地域の農地を生かし、食の安心を守り、働く場をつくり、人と人のつながりを育てていく営みでもあります。
沖縄SDGs食糧計画協同組合では、農業を地域再生の基盤の一つとして捉えています。
地域の未来を考えるとき、農業は一部の産業の話ではなく、暮らし全体に関わるテーマです。
持続可能な農業とは、その年の収穫だけを見て考えるものではありません。
地域の自然環境、土地、人材、次の世代まで見据えながら、無理なく続けていける農業のあり方を考えることです。
生産性だけを追いかけるのではなく、どのような作物を、どのような方法で育て、どのように地域の中で生かしていくのか。
そこまで含めて考えることが、持続可能な農業には必要です。<>私たちは、農業を未来に残していく仕組みとして捉えています。

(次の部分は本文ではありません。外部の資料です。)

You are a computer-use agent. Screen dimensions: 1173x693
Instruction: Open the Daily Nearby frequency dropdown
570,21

沖縄には、独自の風土、温暖な気候、地域ごとの特色、人と土地のつながりがあります。
こうした地域資源を生かした農業は、その土地ならではの価値を育てることにつながります。
地域に合った作物を育てること。
地域の人が関わりやすい仕組みをつくること。
地域の中で加工や流通まで見据えること。
そうした発想があってこそ、農業は地域に根づいた産業になります。
持続可能な農業は、地域の個性を生かしながら育てるものです。
使われていない農地が増えることは、単に土地が余っているという話ではありません。
そこには、担い手不足や地域経済の停滞、つながりの弱まりなど、地域の課題が表れています。

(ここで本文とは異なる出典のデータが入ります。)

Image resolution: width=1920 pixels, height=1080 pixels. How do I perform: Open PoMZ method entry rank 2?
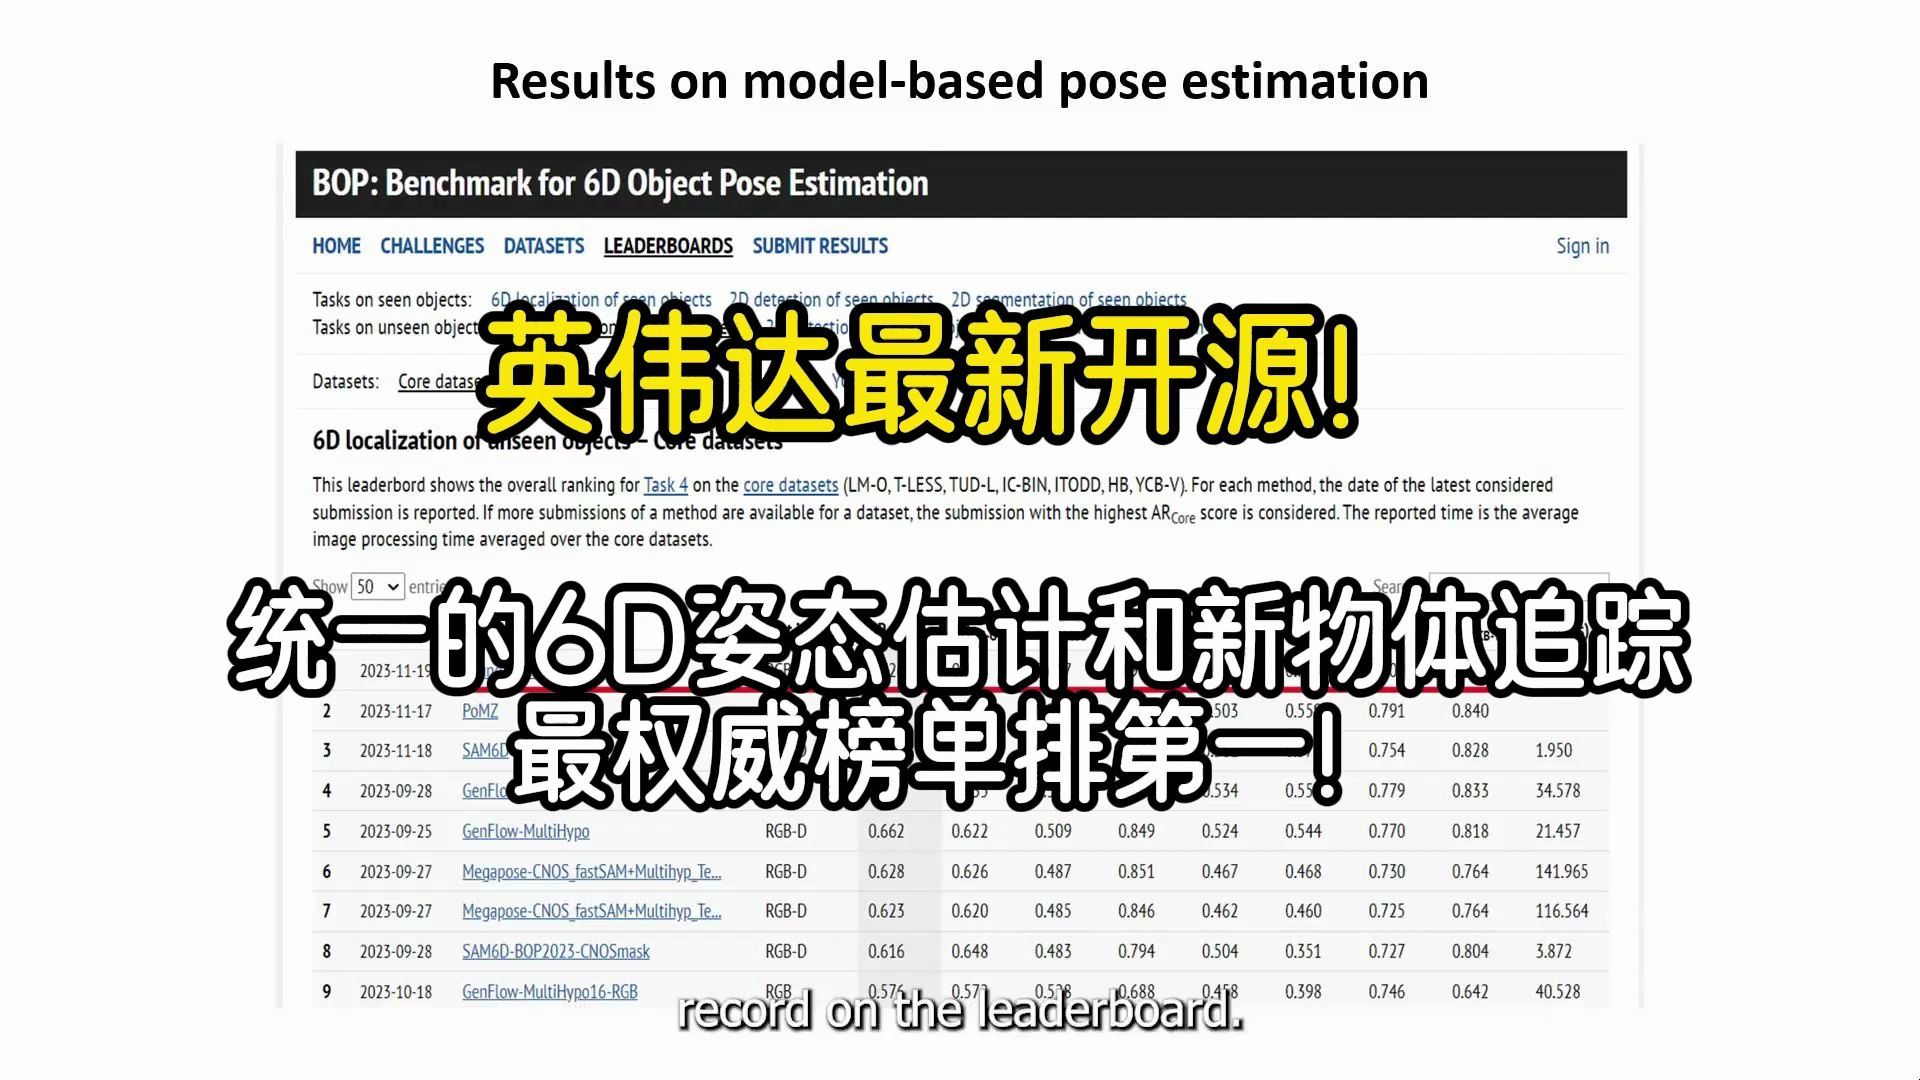coord(479,711)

耕作放棄地を生かすことは、土地を再び生産の場に戻すだけでなく、人が関わる場を取り戻すことでもあります。
農地が動き出せば、作物が育ち、仕事が生まれ、地域資源の循環が始まります。
だからこそ、耕作放棄地の活用は、地域の未来につながる大きなテーマなのです。
農業の価値は、食べられるものを生み出すことだけではありません。
それは同時に、地域の中に働く場を生み出し、人が役割を持つ機会をつくることでもあります。
作るだけでなく、加工する、運ぶ、届ける、支える。
農業には多くの関わり方があります。
そのため、農業を軸に仕組みをつくることは、食の安心と雇用の両方を支えることにつながります。
私たちは、この両面を大切にしています。
沖縄で育てる持続可能な農業の実践は、この地域だけのために終わるものではありません。
ここで育てた仕組みや経験は、やがて他の地域にも活かせる可能性があります。
地域の条件はそれぞれ違います。
しかし、食の基盤を育て、人の基盤を支えるという考え方は、多くの地域に共通するものです。
沖縄で形にしたモデルを、全国の組合や地域とつなぎながら広げていくことも、私たちの目指す方向です。
持続可能な農業は、作物を育てるだけのものではありません。
地域資源を生かし、農地を守り、食の安心を支え、雇用やつながりを育てることで、地域の未来そのものを支える営みです。
私たちは、沖縄からその実践を積み重ねていきます。